## BEGIN

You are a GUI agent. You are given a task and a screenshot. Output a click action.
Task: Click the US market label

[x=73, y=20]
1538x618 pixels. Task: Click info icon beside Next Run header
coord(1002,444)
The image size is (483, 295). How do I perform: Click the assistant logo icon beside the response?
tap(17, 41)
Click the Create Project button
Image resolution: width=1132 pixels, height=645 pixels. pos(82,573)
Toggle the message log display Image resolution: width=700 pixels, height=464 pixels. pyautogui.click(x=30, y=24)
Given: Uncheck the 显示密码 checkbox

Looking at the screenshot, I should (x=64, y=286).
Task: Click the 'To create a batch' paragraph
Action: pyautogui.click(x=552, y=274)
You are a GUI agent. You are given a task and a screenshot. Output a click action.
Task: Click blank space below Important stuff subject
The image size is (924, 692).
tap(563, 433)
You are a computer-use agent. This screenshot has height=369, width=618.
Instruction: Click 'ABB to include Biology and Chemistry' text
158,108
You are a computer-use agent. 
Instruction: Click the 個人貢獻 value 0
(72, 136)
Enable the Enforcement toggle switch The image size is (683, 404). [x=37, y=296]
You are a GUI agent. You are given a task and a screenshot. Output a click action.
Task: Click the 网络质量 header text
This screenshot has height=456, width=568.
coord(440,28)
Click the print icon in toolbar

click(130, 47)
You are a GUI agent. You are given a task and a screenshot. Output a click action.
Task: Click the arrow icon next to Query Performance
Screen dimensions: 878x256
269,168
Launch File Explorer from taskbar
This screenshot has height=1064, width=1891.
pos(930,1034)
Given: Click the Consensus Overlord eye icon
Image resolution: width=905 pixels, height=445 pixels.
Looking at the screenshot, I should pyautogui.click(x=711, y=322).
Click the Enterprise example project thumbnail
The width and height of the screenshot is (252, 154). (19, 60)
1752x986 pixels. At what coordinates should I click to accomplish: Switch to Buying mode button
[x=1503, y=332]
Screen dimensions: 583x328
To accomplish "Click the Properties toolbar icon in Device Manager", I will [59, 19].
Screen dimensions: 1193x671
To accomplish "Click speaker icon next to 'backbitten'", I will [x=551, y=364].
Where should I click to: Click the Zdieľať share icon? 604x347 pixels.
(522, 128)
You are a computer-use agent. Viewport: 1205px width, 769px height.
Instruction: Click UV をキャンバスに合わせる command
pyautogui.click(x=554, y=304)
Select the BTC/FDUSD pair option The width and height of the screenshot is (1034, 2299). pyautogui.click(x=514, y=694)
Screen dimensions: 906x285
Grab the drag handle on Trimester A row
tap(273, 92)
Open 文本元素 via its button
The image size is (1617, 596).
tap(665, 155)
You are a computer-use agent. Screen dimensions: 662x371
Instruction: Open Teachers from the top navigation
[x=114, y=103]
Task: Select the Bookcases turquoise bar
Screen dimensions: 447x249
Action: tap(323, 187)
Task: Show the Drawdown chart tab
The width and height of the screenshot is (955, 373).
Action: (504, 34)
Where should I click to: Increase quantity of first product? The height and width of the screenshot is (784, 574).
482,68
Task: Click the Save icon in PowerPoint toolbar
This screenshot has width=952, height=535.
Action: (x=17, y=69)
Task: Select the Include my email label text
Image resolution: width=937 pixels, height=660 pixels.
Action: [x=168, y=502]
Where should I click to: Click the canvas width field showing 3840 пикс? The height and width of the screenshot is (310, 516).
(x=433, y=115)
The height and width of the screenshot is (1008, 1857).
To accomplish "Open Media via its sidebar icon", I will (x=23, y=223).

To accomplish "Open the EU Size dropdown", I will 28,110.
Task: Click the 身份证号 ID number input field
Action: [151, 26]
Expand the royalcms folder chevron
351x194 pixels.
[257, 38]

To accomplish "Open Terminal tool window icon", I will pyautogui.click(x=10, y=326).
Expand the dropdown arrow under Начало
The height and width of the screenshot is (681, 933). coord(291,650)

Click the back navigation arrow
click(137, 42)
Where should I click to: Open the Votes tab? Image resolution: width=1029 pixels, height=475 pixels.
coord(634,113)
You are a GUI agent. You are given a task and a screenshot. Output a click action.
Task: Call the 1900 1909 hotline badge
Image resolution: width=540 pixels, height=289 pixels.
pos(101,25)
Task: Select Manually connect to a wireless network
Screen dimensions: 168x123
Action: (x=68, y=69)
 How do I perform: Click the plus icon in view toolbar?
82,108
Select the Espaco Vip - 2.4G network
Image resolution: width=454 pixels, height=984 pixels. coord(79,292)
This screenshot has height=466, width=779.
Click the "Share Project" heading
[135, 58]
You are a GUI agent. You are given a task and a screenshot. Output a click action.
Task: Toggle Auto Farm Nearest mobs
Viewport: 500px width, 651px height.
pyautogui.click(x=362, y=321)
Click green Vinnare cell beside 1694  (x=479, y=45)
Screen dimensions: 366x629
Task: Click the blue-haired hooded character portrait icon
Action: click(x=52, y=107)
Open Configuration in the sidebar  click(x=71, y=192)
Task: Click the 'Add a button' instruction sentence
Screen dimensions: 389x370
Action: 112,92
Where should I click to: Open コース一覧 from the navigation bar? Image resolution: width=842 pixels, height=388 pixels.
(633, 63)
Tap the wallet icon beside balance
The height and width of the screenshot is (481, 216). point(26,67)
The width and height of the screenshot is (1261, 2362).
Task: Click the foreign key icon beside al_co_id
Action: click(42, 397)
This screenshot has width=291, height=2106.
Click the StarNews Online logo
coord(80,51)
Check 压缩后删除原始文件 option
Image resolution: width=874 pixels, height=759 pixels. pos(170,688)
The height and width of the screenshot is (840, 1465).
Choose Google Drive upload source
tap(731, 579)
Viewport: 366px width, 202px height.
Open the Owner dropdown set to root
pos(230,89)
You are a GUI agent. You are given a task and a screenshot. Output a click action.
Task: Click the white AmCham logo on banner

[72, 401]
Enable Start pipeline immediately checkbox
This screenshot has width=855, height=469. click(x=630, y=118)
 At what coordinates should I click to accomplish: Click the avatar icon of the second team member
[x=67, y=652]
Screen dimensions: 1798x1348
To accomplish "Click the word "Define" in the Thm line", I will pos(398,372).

## END

* Written instruction *
Recast the entries as a numbered list, starting with the line that contains "Where should I click to: Click the Zdieľať" and going on through the line that contains "[x=114, y=103]", with blank lines left out.

* Full answer *
1. Where should I click to: Click the Zdieľať share icon? 604x347 pixels.
2. (522, 128)
3. You are a computer-use agent. Viewport: 1205px width, 769px height.
4. Instruction: Click UV をキャンバスに合わせる command
5. pyautogui.click(x=554, y=304)
6. Select the BTC/FDUSD pair option The width and height of the screenshot is (1034, 2299). pyautogui.click(x=514, y=694)
7. Screen dimensions: 906x285
8. Grab the drag handle on Trimester A row
9. tap(273, 92)
10. Open 文本元素 via its button
11. The image size is (1617, 596).
12. tap(665, 155)
13. You are a computer-use agent. Screen dimensions: 662x371
14. Instruction: Open Teachers from the top navigation
15. [x=114, y=103]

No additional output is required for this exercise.